How do I improve my diet?

If you want to improve your diet you have come to the right place. By completing the Healthy Eating Quiz you’ll receive instant personalised feedback and a report on your diet quality to highlight any areas where you can improve your overall eating habits. Your score is based on the frequency and variety of the foods consumed from the five major food groups mentioned above. No Money No Time can help you improve your score by providing tips, goals and suggestions. On top of this we will provide quick, cheap and healthy recipes as well as credible answers to diet hacks, myths and FAQ’s.

Is my diet healthy?

Dietary habits are different between people. Some people choose to follow a particular diet (i.e., Keto diet or vegan diet) while some have to make changes due to certain food restrictions or health conditions. If you want to know if what you usually eat is healthy, then do the Healthy Eating Quiz today to give you the answers in less than 10 minutes.

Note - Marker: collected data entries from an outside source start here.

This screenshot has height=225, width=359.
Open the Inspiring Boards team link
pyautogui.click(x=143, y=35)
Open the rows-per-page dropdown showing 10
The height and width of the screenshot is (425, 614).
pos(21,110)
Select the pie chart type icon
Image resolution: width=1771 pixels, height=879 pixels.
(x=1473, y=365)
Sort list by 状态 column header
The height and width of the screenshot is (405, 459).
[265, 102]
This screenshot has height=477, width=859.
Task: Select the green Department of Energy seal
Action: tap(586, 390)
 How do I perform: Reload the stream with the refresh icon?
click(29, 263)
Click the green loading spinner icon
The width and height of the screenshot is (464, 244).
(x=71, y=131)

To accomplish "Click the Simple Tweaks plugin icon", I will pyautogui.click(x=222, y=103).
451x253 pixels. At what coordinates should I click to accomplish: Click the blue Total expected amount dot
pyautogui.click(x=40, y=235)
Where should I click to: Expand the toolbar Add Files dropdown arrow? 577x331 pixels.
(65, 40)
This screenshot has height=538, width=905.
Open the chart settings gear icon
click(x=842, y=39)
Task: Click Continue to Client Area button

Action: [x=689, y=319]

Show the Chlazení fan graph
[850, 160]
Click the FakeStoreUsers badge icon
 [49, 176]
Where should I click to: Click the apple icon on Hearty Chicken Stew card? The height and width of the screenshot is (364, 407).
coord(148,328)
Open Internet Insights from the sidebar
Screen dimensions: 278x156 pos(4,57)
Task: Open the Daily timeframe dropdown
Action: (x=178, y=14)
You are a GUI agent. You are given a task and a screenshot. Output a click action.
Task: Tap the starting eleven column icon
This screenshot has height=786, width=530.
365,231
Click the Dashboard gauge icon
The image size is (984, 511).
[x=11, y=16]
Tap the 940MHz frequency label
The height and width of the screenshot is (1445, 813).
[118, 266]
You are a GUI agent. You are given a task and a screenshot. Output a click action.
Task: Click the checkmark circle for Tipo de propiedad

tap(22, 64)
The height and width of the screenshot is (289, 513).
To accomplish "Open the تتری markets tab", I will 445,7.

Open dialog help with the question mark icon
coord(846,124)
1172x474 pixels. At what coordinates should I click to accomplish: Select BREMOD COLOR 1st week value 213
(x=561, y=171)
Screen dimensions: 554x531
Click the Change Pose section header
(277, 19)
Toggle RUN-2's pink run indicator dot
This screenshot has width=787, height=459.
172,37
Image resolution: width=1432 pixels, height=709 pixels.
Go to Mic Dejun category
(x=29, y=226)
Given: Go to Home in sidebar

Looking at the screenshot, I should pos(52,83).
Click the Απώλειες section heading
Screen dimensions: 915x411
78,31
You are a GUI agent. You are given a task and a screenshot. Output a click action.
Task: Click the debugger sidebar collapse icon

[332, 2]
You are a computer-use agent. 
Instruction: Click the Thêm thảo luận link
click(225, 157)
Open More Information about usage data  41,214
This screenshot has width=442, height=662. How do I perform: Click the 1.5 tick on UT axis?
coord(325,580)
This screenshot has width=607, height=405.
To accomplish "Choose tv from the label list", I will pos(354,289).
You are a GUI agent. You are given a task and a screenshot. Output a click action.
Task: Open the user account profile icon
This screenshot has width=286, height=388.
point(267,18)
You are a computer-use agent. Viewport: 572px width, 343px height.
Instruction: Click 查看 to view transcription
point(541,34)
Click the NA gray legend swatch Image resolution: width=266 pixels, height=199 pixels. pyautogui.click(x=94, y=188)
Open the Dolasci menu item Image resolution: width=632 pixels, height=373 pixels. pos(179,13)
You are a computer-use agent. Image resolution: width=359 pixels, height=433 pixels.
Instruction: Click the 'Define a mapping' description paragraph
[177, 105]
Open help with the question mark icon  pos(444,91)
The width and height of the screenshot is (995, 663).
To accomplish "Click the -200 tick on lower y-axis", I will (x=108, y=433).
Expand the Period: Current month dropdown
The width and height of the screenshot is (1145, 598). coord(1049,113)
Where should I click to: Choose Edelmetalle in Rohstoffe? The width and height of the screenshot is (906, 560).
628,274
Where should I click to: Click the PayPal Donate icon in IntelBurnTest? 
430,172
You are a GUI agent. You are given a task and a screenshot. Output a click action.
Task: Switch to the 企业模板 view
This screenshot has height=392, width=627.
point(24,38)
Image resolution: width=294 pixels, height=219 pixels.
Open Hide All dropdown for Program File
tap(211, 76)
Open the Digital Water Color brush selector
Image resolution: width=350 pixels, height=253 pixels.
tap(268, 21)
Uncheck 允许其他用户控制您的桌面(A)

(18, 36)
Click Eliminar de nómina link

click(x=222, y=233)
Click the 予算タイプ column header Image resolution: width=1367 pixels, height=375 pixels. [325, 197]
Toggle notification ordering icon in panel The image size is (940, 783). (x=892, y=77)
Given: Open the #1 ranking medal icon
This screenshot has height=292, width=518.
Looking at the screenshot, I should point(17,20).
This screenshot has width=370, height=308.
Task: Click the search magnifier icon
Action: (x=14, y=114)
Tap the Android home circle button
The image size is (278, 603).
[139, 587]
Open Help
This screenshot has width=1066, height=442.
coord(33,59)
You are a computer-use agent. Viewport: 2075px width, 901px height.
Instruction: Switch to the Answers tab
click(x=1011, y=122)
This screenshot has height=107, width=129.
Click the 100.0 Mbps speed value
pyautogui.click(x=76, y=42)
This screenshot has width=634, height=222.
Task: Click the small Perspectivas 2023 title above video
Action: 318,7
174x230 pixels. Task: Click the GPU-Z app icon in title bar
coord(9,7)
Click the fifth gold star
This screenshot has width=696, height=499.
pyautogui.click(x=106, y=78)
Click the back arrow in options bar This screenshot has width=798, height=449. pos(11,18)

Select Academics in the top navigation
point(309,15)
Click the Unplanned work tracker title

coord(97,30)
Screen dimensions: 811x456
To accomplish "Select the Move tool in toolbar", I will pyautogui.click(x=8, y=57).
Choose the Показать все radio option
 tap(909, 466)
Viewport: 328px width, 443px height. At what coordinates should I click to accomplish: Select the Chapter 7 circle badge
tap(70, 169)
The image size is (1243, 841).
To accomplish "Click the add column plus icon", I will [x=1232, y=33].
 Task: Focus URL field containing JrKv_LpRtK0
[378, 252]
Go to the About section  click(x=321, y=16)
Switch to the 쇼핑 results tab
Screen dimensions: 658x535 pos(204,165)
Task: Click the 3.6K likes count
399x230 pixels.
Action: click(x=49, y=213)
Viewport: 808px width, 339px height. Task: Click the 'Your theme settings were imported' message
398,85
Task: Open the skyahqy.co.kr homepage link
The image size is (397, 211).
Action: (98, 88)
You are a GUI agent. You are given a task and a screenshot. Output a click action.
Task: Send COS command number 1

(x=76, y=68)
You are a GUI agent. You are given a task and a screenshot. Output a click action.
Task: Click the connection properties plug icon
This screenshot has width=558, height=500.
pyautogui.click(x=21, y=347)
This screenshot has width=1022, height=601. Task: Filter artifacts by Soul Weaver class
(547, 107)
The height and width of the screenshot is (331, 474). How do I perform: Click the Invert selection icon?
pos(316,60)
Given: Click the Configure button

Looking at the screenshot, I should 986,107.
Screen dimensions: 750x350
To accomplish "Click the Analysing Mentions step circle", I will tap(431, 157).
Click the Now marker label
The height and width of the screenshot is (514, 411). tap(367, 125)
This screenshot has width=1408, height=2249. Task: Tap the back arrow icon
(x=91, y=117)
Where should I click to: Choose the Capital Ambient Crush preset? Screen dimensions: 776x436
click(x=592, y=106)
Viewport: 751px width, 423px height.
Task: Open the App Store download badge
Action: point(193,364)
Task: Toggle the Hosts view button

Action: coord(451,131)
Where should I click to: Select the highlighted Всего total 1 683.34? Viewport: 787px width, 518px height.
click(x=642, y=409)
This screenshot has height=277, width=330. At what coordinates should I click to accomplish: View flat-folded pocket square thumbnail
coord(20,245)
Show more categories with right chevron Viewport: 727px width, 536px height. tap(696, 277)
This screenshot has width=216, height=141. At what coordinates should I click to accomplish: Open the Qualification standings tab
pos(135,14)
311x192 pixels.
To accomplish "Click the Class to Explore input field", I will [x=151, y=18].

Why is healthy eating important?

Your HEQ score and personalised feedback report is based on the frequency and variety of healthy core foods you usually eat. This is important because no single food contains all the nutrients we need to stay healthy. Some foods are higher in nutrients than others and people who have a lot of variety in the foods they eat are more likely to be healthy and to stay healthy. In other words, if you can eat a large variety of vegetables as opposed to only 2-3 types of vegetables, the benefits are much greater. This type of diet also helps you to feel better, think better and perform better during your usual daily activities.